For long the tales in silence slept; The ancient tomes by few were read; E'en those who still its knowledge kept Have thought the living music dead.

And some, to save the lore from death, With modern arts each tale would deck, Inflate its rhymes with magic breath, As if to buoy a sinking wreck.

They graft new morbid magic dreams
On tales where beating life is felt: In each romance find mystic gleams, And traces of the "moody Celt."

Yet, though with awe the grassy mound That fairies haunt, is marked to-day; And though in ancient tales are found Dim forms of gods, long passed away;

Though later men to magic turned,
Inserting many a Druid spell;
And ill the masters' craft had learned Who told the tales, and told them well;

No tale should need a magic dress
Or modern art, its life to give:
Each for itself, or great, or less, Should speak, if it deserves to live.

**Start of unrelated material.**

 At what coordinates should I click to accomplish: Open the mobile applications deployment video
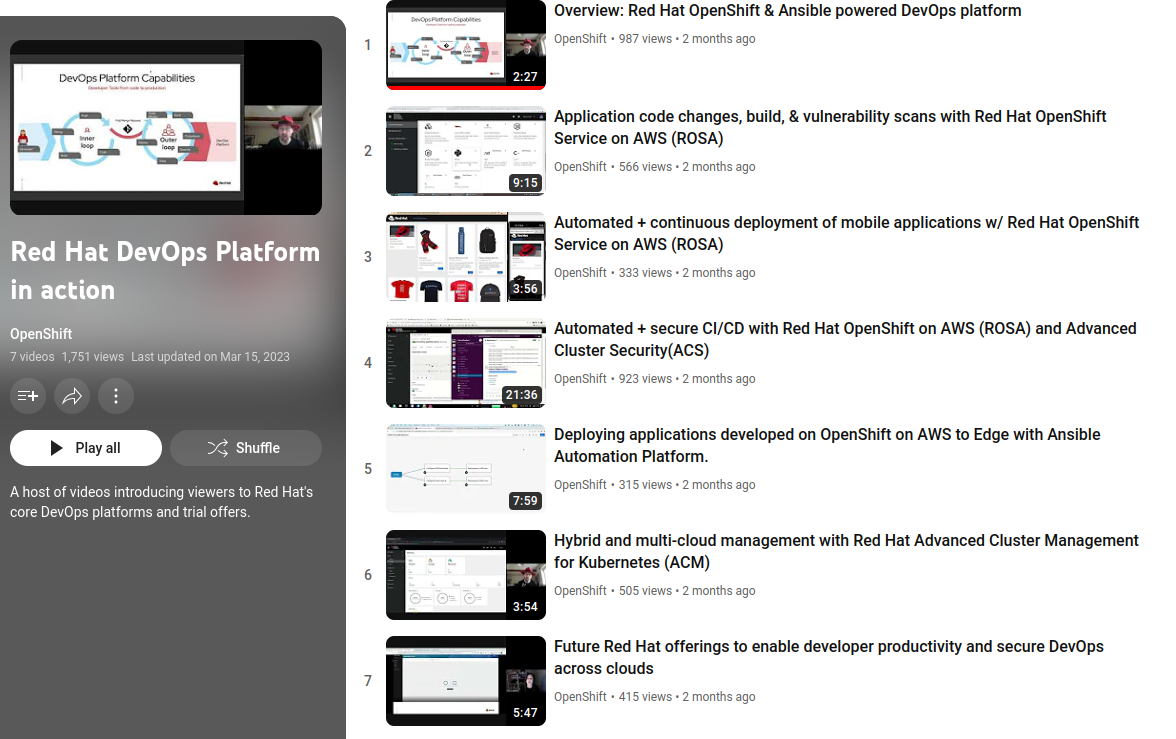[x=847, y=233]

Think not a dull, a scribal pen
Dead legends wrote, half-known, and feared: In lettered lands to poet men
Romance, who lives to-day, appeared.

For when, in fear of warrior bands, Had Learning fled the western world, And, raised once more by Irish hands, Her banner stood again unfurled;

'Twas there, where men her laws revered, That Learning aided Art's advance;
And Ireland bore, and Ireland reared These Eldest Children of Romance.

Her poets knew the Druid creeds;
Yet not on these their thoughts would rest: They sang of love, of heroes' deeds, Of kingly pomp, of cheerful jest.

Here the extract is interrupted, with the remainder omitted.